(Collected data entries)

— BEGIN —

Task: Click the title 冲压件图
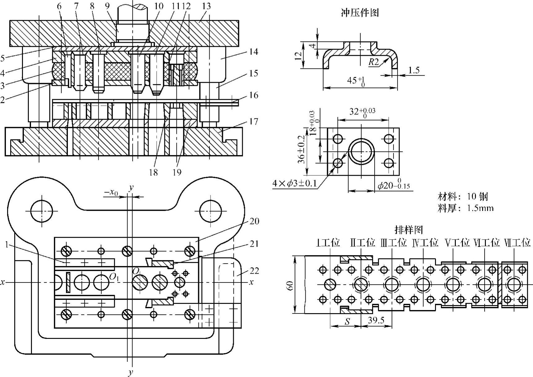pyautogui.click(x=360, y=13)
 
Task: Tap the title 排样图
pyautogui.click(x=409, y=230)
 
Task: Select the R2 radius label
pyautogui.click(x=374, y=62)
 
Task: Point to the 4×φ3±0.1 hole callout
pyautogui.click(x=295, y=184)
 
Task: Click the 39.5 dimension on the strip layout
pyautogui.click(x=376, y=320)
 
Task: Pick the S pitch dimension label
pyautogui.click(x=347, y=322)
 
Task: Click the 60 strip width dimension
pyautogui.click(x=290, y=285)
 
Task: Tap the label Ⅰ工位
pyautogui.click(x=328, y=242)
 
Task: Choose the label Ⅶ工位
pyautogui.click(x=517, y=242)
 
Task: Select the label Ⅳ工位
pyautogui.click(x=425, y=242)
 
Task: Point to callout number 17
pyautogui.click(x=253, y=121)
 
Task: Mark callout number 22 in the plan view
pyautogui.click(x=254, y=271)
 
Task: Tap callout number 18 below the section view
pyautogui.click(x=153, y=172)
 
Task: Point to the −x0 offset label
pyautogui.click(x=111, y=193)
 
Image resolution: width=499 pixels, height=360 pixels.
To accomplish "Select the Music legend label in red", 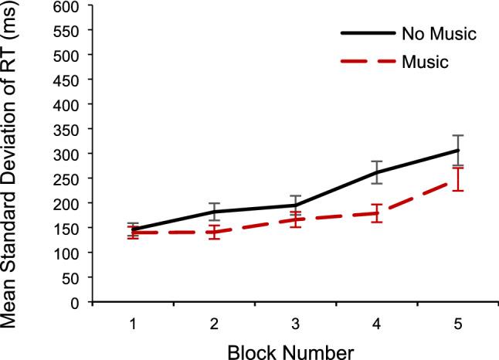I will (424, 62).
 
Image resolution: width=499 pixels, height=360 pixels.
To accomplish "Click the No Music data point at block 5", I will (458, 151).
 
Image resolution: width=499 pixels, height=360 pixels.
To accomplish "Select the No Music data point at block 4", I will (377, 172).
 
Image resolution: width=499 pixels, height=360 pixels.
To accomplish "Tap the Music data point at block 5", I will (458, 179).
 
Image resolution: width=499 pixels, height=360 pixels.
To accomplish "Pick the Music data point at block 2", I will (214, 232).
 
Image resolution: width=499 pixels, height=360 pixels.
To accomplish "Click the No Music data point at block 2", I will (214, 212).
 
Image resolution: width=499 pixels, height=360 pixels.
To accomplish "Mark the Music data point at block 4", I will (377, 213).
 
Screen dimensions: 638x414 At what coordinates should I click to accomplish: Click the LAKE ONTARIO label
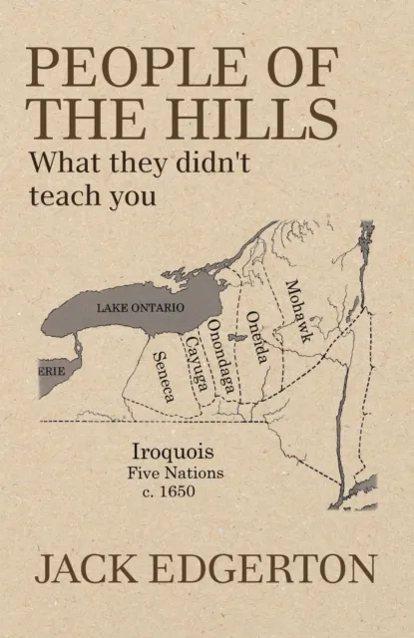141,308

— END —
— BEGIN —

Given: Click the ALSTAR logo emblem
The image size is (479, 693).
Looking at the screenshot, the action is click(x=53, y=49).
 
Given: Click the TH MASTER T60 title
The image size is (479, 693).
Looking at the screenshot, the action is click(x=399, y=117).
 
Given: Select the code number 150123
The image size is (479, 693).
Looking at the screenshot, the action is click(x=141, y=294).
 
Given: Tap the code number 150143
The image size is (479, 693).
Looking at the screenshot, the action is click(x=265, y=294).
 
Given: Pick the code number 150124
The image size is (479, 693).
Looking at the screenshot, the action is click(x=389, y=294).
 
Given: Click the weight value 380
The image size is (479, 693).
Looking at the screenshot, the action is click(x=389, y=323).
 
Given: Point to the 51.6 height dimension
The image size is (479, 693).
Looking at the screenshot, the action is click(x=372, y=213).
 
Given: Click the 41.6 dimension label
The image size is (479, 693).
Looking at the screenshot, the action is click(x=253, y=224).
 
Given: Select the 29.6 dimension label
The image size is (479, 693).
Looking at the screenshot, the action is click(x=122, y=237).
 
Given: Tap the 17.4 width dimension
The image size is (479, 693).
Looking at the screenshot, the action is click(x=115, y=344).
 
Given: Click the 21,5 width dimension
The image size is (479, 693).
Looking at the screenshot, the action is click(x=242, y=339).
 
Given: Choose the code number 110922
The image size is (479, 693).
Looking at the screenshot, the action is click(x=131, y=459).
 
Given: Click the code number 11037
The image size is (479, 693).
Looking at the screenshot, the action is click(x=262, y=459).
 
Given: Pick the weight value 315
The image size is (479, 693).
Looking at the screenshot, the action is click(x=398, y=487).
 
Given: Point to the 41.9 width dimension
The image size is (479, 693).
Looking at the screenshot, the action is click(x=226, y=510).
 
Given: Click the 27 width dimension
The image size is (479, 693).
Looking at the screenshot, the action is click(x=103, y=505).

— END —

_Written task:_
Scale the part of the listing that opens with the line containing "Task: Click the title 冲压件图" and closes with the line containing "pyautogui.click(x=253, y=121)". Rewrite only those lines, requests included, multiplying every click coordinate in the answers by 2.6 and rounding to whole numbers with halves rounded up, and leave the pictures out.

_Answer to this task:_
Task: Click the title 冲压件图
pyautogui.click(x=936, y=34)
 
Task: Tap the title 排样图
pyautogui.click(x=1063, y=598)
 
Task: Select the R2 radius label
pyautogui.click(x=972, y=161)
 
Task: Point to the 4×φ3±0.1 hole callout
pyautogui.click(x=767, y=478)
 
Task: Click the 39.5 dimension on the strip layout
pyautogui.click(x=978, y=832)
 
Task: Pick the S pitch dimension label
pyautogui.click(x=902, y=837)
 
Task: Click the 60 strip width dimension
pyautogui.click(x=754, y=741)
 
Task: Tap the label Ⅰ工位
pyautogui.click(x=853, y=629)
 
Task: Choose the label Ⅶ工位
pyautogui.click(x=1344, y=629)
 
Task: Select the label Ⅳ工位
pyautogui.click(x=1105, y=629)
 
Task: Point to callout number 17
pyautogui.click(x=658, y=315)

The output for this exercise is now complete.